• [DATA PROVIDED]

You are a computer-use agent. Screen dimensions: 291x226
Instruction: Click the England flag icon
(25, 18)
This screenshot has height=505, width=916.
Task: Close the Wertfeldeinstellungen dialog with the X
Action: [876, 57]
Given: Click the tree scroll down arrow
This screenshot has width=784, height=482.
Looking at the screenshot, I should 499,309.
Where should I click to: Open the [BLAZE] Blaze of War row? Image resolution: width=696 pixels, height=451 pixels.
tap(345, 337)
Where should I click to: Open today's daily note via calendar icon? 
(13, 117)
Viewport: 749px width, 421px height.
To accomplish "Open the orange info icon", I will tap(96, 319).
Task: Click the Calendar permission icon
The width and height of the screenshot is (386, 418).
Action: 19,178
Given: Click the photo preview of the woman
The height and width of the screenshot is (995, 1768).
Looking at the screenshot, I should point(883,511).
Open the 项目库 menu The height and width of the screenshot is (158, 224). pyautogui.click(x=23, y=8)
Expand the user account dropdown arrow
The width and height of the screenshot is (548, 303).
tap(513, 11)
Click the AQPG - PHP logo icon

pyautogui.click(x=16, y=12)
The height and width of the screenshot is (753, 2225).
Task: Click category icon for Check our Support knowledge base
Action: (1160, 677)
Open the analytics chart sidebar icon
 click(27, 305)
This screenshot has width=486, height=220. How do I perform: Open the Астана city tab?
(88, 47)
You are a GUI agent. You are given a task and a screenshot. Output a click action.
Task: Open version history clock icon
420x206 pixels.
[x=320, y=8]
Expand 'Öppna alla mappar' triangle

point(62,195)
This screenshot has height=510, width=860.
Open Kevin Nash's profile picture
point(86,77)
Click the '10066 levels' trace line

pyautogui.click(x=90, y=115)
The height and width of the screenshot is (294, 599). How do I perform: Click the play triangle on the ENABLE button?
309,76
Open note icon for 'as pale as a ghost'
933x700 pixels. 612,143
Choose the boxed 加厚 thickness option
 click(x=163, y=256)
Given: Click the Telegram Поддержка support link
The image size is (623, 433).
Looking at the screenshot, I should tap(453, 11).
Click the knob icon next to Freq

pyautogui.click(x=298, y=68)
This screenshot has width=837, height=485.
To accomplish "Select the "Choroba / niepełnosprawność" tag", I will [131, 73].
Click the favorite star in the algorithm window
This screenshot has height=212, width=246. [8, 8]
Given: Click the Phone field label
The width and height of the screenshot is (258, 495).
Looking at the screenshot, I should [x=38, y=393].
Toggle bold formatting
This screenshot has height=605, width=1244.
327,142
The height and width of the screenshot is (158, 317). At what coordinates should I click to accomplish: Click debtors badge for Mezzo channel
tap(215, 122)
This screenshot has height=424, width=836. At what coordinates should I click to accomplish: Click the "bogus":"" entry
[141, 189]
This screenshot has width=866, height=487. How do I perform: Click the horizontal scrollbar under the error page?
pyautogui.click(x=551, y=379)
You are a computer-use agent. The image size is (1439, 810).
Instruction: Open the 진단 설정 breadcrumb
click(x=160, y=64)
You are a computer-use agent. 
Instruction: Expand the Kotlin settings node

• [PROBLEM REQUIREMENTS] Transcribe every record verbatim.

• [SOLUTION TO THIS EXERCISE]
You are a computer-use agent. Screen dimensions: 291x226
Instruction: Click the England flag icon
(25, 18)
This screenshot has height=505, width=916.
Task: Close the Wertfeldeinstellungen dialog with the X
Action: [876, 57]
Given: Click the tree scroll down arrow
This screenshot has width=784, height=482.
Looking at the screenshot, I should 499,309.
Where should I click to: Open the [BLAZE] Blaze of War row? Image resolution: width=696 pixels, height=451 pixels.
tap(345, 337)
Where should I click to: Open today's daily note via calendar icon? 
(13, 117)
Viewport: 749px width, 421px height.
To accomplish "Open the orange info icon", I will tap(96, 319).
Task: Click the Calendar permission icon
The width and height of the screenshot is (386, 418).
Action: 19,178
Given: Click the photo preview of the woman
The height and width of the screenshot is (995, 1768).
Looking at the screenshot, I should point(883,511).
Open the 项目库 menu The height and width of the screenshot is (158, 224). pyautogui.click(x=23, y=8)
Expand the user account dropdown arrow
The width and height of the screenshot is (548, 303).
tap(513, 11)
Click the AQPG - PHP logo icon

pyautogui.click(x=16, y=12)
The height and width of the screenshot is (753, 2225).
Task: Click category icon for Check our Support knowledge base
Action: (1160, 677)
Open the analytics chart sidebar icon
 click(27, 305)
This screenshot has width=486, height=220. How do I perform: Open the Астана city tab?
(88, 47)
You are a GUI agent. You are given a task and a screenshot. Output a click action.
Task: Open version history clock icon
420x206 pixels.
[x=320, y=8]
Expand 'Öppna alla mappar' triangle

point(62,195)
This screenshot has height=510, width=860.
Open Kevin Nash's profile picture
point(86,77)
Click the '10066 levels' trace line

pyautogui.click(x=90, y=115)
The height and width of the screenshot is (294, 599). How do I perform: Click the play triangle on the ENABLE button?
309,76
Open note icon for 'as pale as a ghost'
933x700 pixels. 612,143
Choose the boxed 加厚 thickness option
 click(x=163, y=256)
Given: Click the Telegram Поддержка support link
The image size is (623, 433).
Looking at the screenshot, I should tap(453, 11).
Click the knob icon next to Freq

pyautogui.click(x=298, y=68)
This screenshot has width=837, height=485.
To accomplish "Select the "Choroba / niepełnosprawność" tag", I will [131, 73].
Click the favorite star in the algorithm window
This screenshot has height=212, width=246. [8, 8]
Given: Click the Phone field label
The width and height of the screenshot is (258, 495).
Looking at the screenshot, I should [x=38, y=393].
Toggle bold formatting
This screenshot has height=605, width=1244.
327,142
The height and width of the screenshot is (158, 317). At what coordinates should I click to accomplish: Click debtors badge for Mezzo channel
tap(215, 122)
This screenshot has height=424, width=836. At what coordinates should I click to accomplish: Click the "bogus":"" entry
[141, 189]
This screenshot has width=866, height=487. How do I perform: Click the horizontal scrollbar under the error page?
pyautogui.click(x=551, y=379)
You are a computer-use agent. The image size is (1439, 810).
Instruction: Open the 진단 설정 breadcrumb
click(x=160, y=64)
You are a computer-use agent. 
Instruction: Expand the Kotlin settings node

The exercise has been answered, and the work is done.